While private company financial performance remained resilient in 2022 and buoyed enterprise valuations, will this trend repeat in 2023? Two-thirds of participants in Lincoln’s recent survey indicated they believe enterprise values will decrease anywhere from zero to 15% in 2023.

“While deal activity in the first half of 2022 remained robust, a slowdown occurred in the back half of the year, which may continue into 2023. Sellers will hesitate to offload portfolio companies at a discount and remain preoccupied with managing portfolio company health amid a sea of rising rates and slower growth. All the while, buyers and lenders will likely be more diligent and patient in origination activity to ensure they time their next investment right,” noted Ron. “For deals to get done in 2023, buyers may either need to adjust their return hurdles or sellers will need to reset their sale price expectations.”



About the Lincoln Private Market Index & Lincoln Senior Debt Index

The Lincoln PMI is the only index that tracks changes in the enterprise value of U.S. privately held companies—primarily those owned by private equity (PE) firms. With the Lincoln PMI, PE firms and other investors can benchmark private companies’ performance against their peers and the public markets.

This index is differentiated from other indices as it (1) tracks enterprise values of private companies over time, (2) is based on valuations rather than executive surveys and (3) covers a wide sampling of companies across a range of private equity firms’ portfolios.

The Lincoln PMI seeks to measure the variation in private companies’ enterprise values by analyzing the aggregate change in company earnings as well as the prevailing market multiples for approximately 900 private companies, each generating less than $100 million in annual earnings. The index is calculated using anonymized data on an aggregated basis by Lincoln’s Valuations & Opinions Group, which has distinctive insights into the financial performance of thousands of portfolio investments of financial sponsors, business development companies and private debt funds.

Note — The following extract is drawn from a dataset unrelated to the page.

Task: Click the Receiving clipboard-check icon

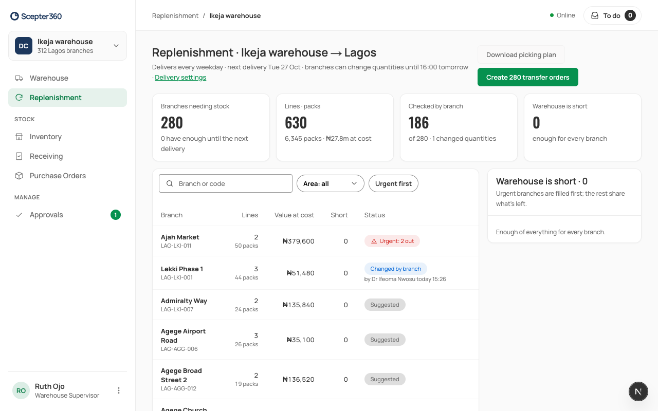Action: click(x=19, y=156)
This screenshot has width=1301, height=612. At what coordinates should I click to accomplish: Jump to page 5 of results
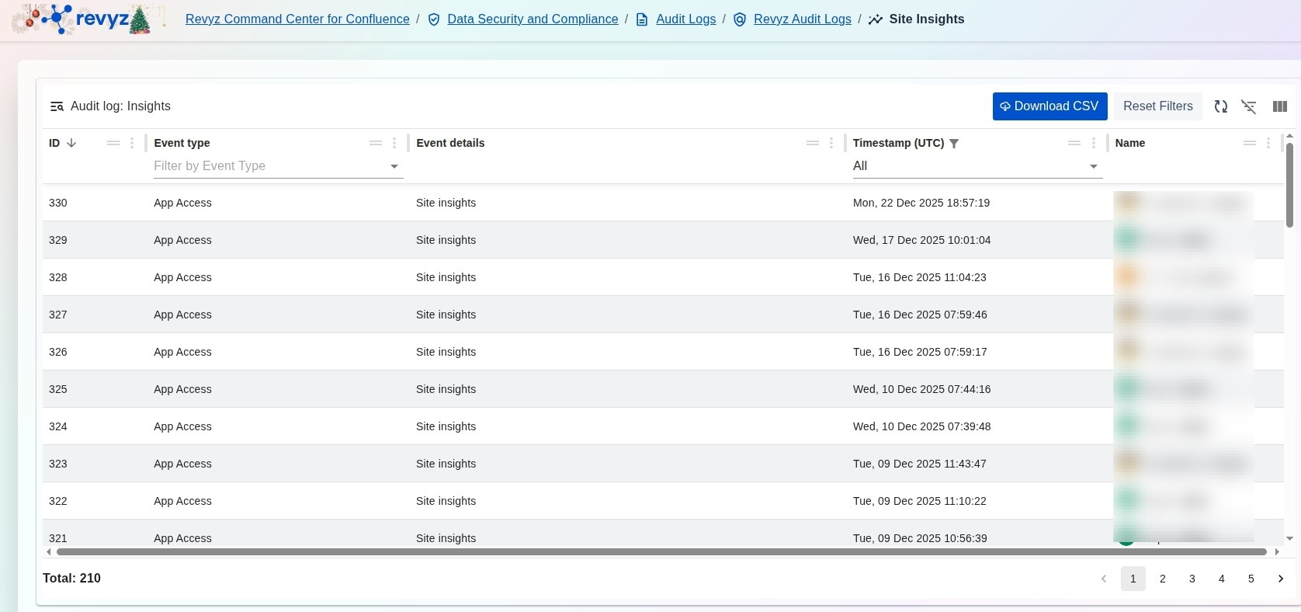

The methodology was determined by Lincoln International in collaboration with Professors Steven Kaplan and Michael Minnis of the University of Chicago Booth School of Business. While other indices track changes to a company’s revenue or earnings, the Lincoln PMI is different in that it tracks the total value of these companies. Significantly, the large number of private companies used to create the Lincoln PMI helps ensure that the confidentiality of all company-specific information used in the Index is maintained.

Further, in 2020, Lincoln launched the LSDI which provides insight into the direct lending market as a fair value index tracking the total return, price, spread and yield to maturity of direct lending securities. The index is developed using much of the same data as the Lincoln PMI and the methodology was determined by Lincoln in collaboration with Professor Pietro Veronesi of the University of Chicago Booth School of Business.



Important Disclosure

The Lincoln PMI is an informational indicator only and does not constitute investment advice or an offer to sell or a solicitation to buy any security. It is not possible to directly invest in the Lincoln PMI. Some of the statements above contain opinions based upon certain assumptions regarding the data used to create the Lincoln PMI, and these opinions and assumptions may prove incorrect. Actual results could vary materially from those implied or expressed in such statements for any reason. The Lincoln PPMI has been created on the basis of information provided by third-party sources that are believed to be reliable, but Lincoln International has not conducted an independent verification of such information. Lincoln International makes no warranty or representation as to the accuracy or completeness of such third-party information.